Your instructions. Somewhere below are a line with "Click the Content type dropdown chevron" and a later line with "Click the fullscreen expand icon". Output exactly those lines and all lines between them.

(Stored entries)
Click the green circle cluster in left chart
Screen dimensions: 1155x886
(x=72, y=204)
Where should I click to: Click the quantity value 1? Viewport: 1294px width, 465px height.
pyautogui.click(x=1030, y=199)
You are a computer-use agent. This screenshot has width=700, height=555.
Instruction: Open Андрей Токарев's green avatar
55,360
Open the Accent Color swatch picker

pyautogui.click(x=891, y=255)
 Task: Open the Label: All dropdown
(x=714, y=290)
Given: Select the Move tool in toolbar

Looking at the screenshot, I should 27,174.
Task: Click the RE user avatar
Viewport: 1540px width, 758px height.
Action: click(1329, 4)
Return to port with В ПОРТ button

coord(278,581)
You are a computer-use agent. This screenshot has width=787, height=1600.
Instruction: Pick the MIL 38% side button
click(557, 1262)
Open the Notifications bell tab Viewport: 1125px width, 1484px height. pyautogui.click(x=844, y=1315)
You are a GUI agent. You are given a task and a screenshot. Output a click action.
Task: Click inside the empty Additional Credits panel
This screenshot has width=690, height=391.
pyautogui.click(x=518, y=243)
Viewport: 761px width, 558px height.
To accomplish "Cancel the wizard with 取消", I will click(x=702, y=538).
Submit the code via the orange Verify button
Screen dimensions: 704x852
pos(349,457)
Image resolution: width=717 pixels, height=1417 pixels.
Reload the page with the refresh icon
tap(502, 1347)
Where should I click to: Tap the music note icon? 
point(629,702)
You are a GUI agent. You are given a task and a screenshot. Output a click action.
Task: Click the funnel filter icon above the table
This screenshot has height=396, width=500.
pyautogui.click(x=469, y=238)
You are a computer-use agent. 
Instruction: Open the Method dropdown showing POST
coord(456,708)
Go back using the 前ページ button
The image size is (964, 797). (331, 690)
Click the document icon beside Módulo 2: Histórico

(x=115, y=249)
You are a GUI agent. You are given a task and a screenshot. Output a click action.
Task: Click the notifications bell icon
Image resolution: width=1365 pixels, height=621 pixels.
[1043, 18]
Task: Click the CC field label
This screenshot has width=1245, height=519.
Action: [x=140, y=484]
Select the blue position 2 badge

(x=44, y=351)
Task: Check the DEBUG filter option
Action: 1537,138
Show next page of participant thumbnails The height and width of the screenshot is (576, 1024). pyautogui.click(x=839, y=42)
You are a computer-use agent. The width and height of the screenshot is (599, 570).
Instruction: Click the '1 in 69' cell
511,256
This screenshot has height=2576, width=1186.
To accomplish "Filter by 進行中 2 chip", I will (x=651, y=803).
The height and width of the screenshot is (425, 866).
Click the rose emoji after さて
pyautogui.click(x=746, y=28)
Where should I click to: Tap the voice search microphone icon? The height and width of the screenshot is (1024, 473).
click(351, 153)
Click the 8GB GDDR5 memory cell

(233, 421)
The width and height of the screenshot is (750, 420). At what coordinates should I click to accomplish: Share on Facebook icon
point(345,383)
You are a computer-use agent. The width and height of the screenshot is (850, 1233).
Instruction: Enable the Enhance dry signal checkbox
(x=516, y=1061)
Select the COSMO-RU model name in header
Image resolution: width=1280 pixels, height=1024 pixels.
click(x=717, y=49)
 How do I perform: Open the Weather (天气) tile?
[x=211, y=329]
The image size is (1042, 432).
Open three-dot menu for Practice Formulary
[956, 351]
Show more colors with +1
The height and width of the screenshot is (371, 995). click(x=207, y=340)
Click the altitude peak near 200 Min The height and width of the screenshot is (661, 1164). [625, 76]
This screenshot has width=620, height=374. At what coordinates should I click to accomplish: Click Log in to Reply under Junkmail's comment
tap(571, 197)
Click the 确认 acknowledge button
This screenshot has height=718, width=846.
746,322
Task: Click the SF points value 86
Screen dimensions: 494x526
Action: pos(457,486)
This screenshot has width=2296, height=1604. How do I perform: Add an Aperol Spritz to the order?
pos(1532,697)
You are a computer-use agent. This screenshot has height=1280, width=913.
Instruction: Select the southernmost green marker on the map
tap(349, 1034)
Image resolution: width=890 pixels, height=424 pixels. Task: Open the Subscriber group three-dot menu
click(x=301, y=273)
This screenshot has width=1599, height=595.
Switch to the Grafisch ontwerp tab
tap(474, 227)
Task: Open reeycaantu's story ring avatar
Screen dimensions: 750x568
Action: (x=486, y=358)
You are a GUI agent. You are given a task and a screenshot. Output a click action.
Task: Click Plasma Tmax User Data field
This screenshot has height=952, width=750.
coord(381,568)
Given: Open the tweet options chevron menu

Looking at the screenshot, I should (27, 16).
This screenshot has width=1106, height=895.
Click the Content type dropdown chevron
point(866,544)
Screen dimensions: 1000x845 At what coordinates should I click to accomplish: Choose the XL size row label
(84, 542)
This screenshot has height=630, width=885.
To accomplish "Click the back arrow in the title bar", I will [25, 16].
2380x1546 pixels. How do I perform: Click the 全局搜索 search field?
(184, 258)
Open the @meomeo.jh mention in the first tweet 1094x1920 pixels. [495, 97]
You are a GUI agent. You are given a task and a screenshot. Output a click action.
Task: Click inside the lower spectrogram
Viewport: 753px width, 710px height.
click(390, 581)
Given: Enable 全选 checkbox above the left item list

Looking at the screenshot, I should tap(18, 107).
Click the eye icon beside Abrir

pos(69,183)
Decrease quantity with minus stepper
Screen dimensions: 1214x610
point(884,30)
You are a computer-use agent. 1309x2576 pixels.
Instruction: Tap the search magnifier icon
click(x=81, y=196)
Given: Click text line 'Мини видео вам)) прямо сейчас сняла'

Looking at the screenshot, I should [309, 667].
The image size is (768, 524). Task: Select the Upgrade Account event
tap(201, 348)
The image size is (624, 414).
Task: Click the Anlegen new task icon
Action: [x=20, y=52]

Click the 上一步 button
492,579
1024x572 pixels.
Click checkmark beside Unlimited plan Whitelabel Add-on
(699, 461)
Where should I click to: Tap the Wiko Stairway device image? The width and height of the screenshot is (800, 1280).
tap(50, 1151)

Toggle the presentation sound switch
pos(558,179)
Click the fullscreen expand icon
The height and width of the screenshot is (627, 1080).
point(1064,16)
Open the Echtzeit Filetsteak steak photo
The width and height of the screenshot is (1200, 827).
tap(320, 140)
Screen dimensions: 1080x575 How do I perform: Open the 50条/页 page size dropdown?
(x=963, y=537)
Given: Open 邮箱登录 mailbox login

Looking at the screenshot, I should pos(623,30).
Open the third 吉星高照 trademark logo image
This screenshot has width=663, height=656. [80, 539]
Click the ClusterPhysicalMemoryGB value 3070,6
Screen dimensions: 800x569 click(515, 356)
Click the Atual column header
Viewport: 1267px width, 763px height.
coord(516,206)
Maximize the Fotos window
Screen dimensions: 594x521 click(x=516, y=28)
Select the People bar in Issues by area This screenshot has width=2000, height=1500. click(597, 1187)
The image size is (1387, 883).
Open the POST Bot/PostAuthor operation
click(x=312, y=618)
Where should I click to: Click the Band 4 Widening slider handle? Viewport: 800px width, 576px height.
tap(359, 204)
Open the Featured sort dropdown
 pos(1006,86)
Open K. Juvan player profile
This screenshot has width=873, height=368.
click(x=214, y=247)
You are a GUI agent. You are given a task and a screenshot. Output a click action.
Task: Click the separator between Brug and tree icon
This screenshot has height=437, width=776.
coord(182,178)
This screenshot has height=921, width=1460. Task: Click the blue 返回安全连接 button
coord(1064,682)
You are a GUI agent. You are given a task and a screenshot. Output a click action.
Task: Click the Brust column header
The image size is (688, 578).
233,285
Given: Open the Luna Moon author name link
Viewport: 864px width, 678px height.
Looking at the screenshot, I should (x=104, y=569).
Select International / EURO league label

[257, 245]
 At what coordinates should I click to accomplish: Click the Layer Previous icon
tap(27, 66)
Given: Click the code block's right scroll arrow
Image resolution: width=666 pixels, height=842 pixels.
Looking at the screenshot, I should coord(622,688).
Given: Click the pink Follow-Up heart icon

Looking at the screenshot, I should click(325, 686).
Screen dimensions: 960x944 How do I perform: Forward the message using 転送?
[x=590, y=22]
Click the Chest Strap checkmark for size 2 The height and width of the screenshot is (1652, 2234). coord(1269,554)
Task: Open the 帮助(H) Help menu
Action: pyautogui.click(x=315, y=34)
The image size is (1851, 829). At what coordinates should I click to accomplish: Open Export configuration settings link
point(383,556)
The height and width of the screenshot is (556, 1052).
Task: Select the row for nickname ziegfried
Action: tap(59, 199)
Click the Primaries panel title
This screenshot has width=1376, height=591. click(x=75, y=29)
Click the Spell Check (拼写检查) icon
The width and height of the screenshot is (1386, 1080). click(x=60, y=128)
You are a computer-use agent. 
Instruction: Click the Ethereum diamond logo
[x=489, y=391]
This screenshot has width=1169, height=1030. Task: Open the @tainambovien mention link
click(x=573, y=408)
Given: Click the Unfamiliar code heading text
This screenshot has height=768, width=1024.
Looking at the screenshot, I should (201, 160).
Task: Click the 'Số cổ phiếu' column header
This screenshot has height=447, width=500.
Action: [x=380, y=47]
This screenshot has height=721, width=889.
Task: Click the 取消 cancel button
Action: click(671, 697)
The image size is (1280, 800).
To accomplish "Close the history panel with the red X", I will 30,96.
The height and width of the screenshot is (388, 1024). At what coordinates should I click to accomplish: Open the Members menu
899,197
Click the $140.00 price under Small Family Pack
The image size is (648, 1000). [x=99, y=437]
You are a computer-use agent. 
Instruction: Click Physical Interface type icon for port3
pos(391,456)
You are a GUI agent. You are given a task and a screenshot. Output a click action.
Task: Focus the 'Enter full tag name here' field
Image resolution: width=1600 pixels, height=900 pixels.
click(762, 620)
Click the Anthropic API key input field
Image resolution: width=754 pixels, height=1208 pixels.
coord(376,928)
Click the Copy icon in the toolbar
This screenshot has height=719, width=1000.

Solution to this problem.
Click the Content type dropdown chevron
point(866,544)
Screen dimensions: 1000x845 At what coordinates should I click to accomplish: Choose the XL size row label
(84, 542)
This screenshot has height=630, width=885.
To accomplish "Click the back arrow in the title bar", I will [25, 16].
2380x1546 pixels. How do I perform: Click the 全局搜索 search field?
(184, 258)
Open the @meomeo.jh mention in the first tweet 1094x1920 pixels. [495, 97]
You are a GUI agent. You are given a task and a screenshot. Output a click action.
Task: Click inside the lower spectrogram
Viewport: 753px width, 710px height.
click(390, 581)
Given: Enable 全选 checkbox above the left item list

Looking at the screenshot, I should tap(18, 107).
Click the eye icon beside Abrir

pos(69,183)
Decrease quantity with minus stepper
Screen dimensions: 1214x610
point(884,30)
You are a computer-use agent. 1309x2576 pixels.
Instruction: Tap the search magnifier icon
click(x=81, y=196)
Given: Click text line 'Мини видео вам)) прямо сейчас сняла'

Looking at the screenshot, I should [309, 667].
The image size is (768, 524). Task: Select the Upgrade Account event
tap(201, 348)
The image size is (624, 414).
Task: Click the Anlegen new task icon
Action: [x=20, y=52]

Click the 上一步 button
492,579
1024x572 pixels.
Click checkmark beside Unlimited plan Whitelabel Add-on
(699, 461)
Where should I click to: Tap the Wiko Stairway device image? The width and height of the screenshot is (800, 1280).
tap(50, 1151)

Toggle the presentation sound switch
pos(558,179)
Click the fullscreen expand icon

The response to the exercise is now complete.